§ Excerto do documento:

________

Mas circular dentro do concelho ou chegar a Lisboa é um pesadelo. Por isso, todos os candidatos defendem a construção de uma terceira travessia no Tejo, entre a Trafaria e Belém ou Oeiras.

“É absolutamente essencial”, diz a candidata comunista que lembra o Plano de Urbanização da Cidade da Água, da presidência CDU, que prevê a existência de um túnel entre Cacilhas e o Cais do Sodré, a ligar o Metro do Sul do Tejo ao Metro de Lisboa. “Isto é que era uma cidade com duas margens, mas o Governo nunca quis saber de Almada”, acusa.

Para Inês de Medeiros, “a [nova] travessia é uma inevitabilidade e preferíamos que não fosse em urgência. Na proposta de revisão do PDM está reservado um espaço-canal para que a travessia possa ser feita. Mas dizem-me que, com as novas técnicas, o túnel é mais rápido na construção, seguro e económico. Um modelo que está a ser adotado pelo Japão. Não sei se é ponte ou túnel, não nos cabe decidir, mas temos reivindicado”.

Por garantida – palavra de primeiro-ministro, António Costa, no lançamento da candidatura socialista almadense – Inês de Medeiros dá a extensão do Metro Sul do Tejo até à Costa da Caparica. “Tenho a garantia de que estará no Plano Plurianual de Investimentos porque os prazos do PRR são muito curtos. 110 milhões de euros financiados pelos fundos europeus de coesão. Gostaria que estivesse pronto até 2026”.

________

§ Secção de dados:
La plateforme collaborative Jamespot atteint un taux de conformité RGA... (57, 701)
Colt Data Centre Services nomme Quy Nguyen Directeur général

________

§ Tarefas a realizar:
1. Segundo o excerto do documento, entre que locais todos os candidatos defendem a construção de uma terceira travessia no Tejo?
2. Atualize o trecho do excerto do documento que vai de "Mas circular dentro" até "Belém ou Oeiras.", inclusive, trocando "pesadelo" por "desafio". Apresente o trecho completo já alterado.

§ Respostas dadas:
1. Entre a Trafaria e Belém ou Oeiras.

2.
Mas circular dentro do concelho ou chegar a Lisboa é um desafio. Por isso, todos os candidatos defendem a construção de uma terceira travessia no Tejo, entre a Trafaria e Belém ou Oeiras.